SOURCE EXTRACT
BEGIN
Signs You’re Becoming An Old Couple
My boyfriend and I were laughing hysterically the other day after having this exchange across the apartment: my boyfriend said something I couldn’t hear, I asked, “What did you say?” to which he asked, “What?” to which I said, “I was asking what you said” to which he replied, “Babe I can’t hear you” and then nobody could remember what the original conversation was even about. “We’re becoming an old couple,” we both agreed. It just happens when you live together for a while and you become super comfortable. I, personally, wasn’t going to get up from the couch where I was specifically lying, face up, to keep the collagen mask in place on my face. He wasn’t going to get up from his favorite recliner chair to explain himself. So there you had it—90-year-olds trapped in 30-year-old bodies. Here are signs you’re becoming an old couple.
Your bedtime routine is lengthy
You have to check that that one door is shut that keeps the noise out so the dog doesn’t bark and that the curtains are closed to just the right place to keep out too much morning sun but let it in enough to help us gently wake up. All the correct pillows need to be in the right spot. Where’s my eye mask? My boyfriend moved it. Where are his earplugs? I moved them.
Digestive talk finds its way in and out of our conversations, all day long. It just effortlessly seems to weave its way into our dialogue. We can talk about one thing, make a quick comment on my partner’s gas after what we ate, and go back to the other subject seamlessly.
Asking, “What?!” a lot
Per my opening story, most of our relationship is just asking, “What did you say?!” across the apartment. It gets worse if one person is running water while the other tries to talk.
Disliking most other people
We find ourselves being little curmudgeons. We’ll have to stop ourselves, after complaining about other people for 20 minutes and say, “When did we start hating everyone?”
You’re the first couple at the party
If the invitation says the party starts at 8pm, we will be there at 7:59pm. We totally forgot that 8pm is lingo for “Arrive between 9 and 10:30 pm please.” The hosts are clearly not ready for us at 8pm.
And you think the party starts too late
We personally think most parties and events start too late. We want to go but then we start discussing logistics like, “Well that means if we want to stay for even 90 minutes we won’t be home until 12:30 am and you know if we don’t get to bed by 1am we have a hard time sleeping.”
You know each other’s vitamins/prescriptions
I know every vitamin and medication he takes and he knows all of mine. When we pack for trips, we ask each other, “Did you pack your magnesium? Fish oil? Zinc?”
You’re proud of sex twice in a week
If we have sex more than once a week, we giggle about it like high schoolers—we think we are quite raunchy individuals.
You only like two restaurants
It’s whittled down to just the two restaurants. The others are too loud, have too high a corkage fee, use too much grease, or have a slightly rude hostess so we’re just out.
You’re meddling and gossiping
You know you’ve become an old couple when you start meddling in the lives of your single friends. My boyfriend and I can talk for hours about the people who we believe should be together or shouldn’t be together and how we can show them the light.
END
WORK REQUIRED
Reproduce the passage of the old-couple essay word for word, from "You’re meddling and" up to and including "them the light.".

SUPPLIED MATERIAL
BEGIN
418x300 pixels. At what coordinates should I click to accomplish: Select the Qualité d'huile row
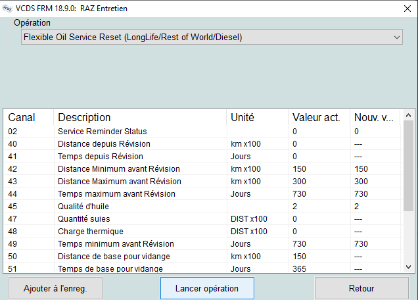point(202,207)
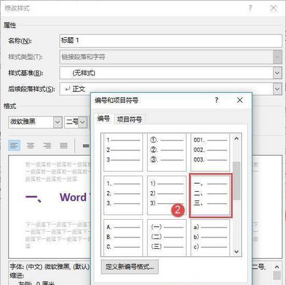
Task: Select the align right icon
Action: click(x=47, y=145)
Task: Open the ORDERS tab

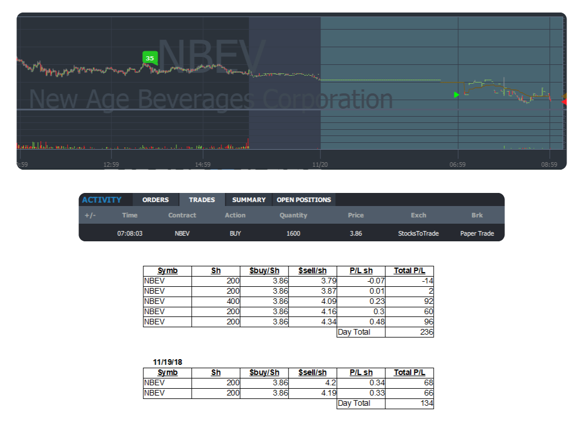Action: coord(155,200)
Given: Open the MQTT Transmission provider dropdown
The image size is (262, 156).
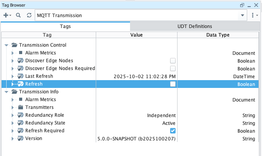Looking at the screenshot, I should 243,16.
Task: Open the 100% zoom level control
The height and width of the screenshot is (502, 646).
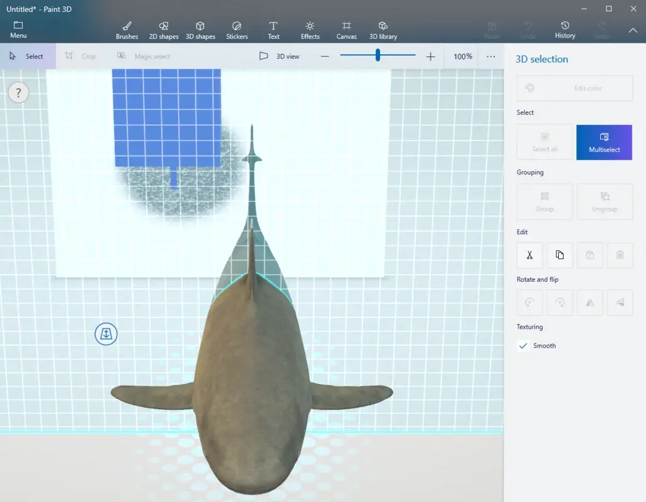Action: 462,56
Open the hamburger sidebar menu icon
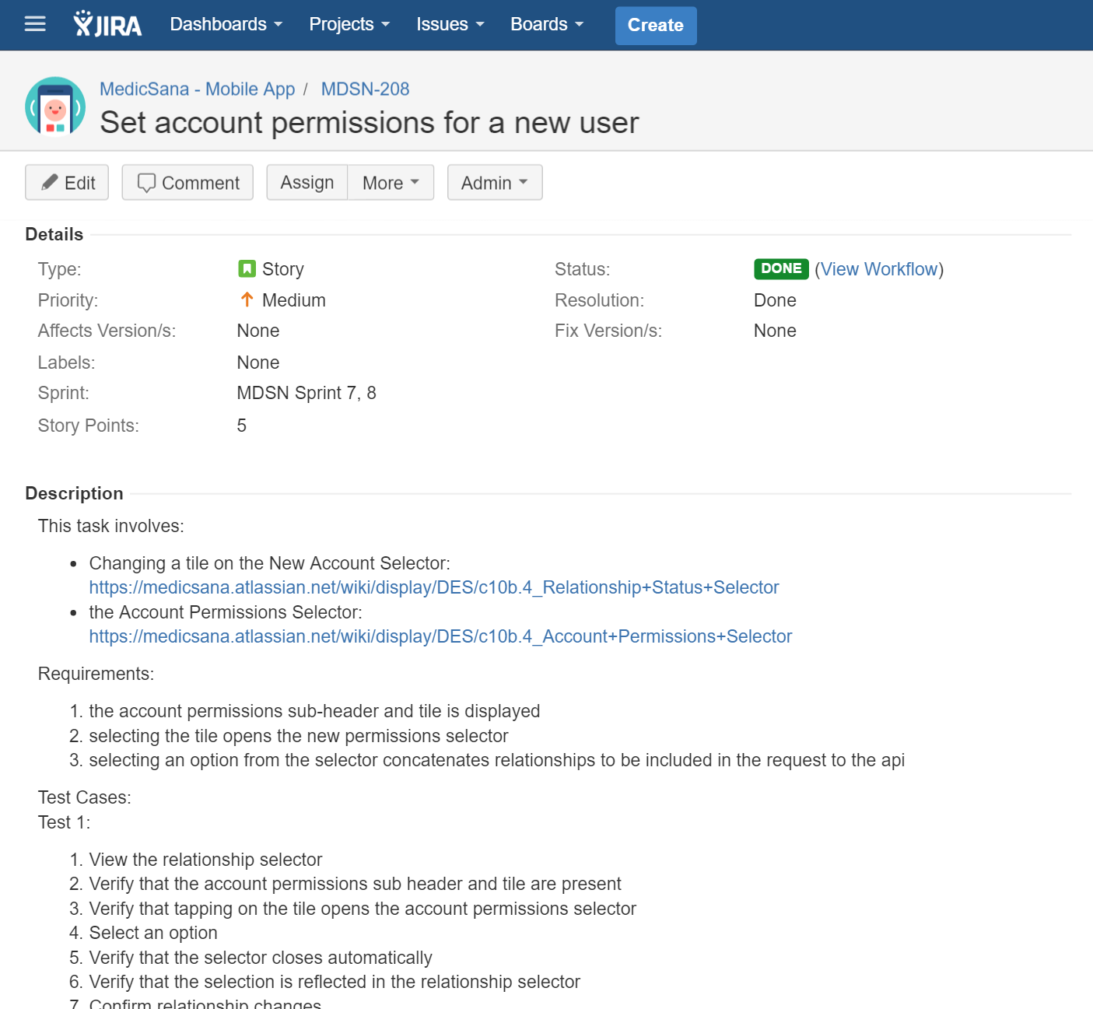This screenshot has width=1093, height=1009. click(x=35, y=24)
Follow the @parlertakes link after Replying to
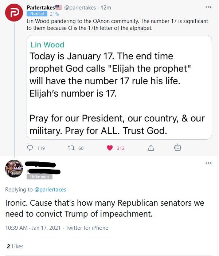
END
TASK RESULT
You’re meddling and gossiping
You know you’ve become an old couple when you start meddling in the lives of your single friends. My boyfriend and I can talk for hours about the people who we believe should be together or shouldn’t be together and how we can show them the light.